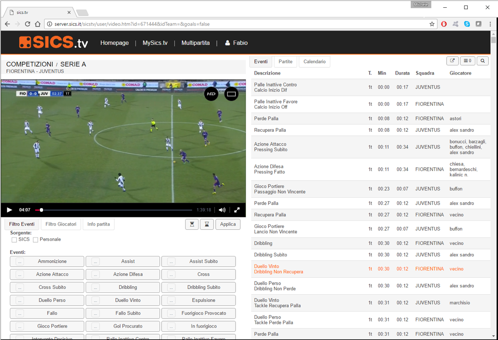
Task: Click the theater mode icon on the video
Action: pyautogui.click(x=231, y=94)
==
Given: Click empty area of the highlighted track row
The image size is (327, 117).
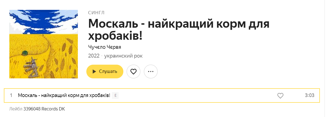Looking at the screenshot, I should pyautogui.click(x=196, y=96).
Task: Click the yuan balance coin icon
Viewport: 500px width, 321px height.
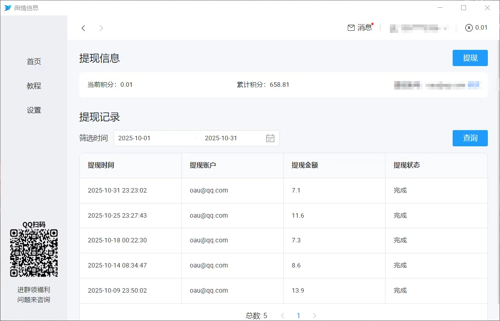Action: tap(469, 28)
* * *
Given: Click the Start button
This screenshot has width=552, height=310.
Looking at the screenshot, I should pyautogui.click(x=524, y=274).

→ **EXERCISE DETAILS**
Track down every line of the material containing the string "Given", and copy it.

→ **TASK RESULT**
Given: Click empty area of the highlighted track row
Given: Click the Start button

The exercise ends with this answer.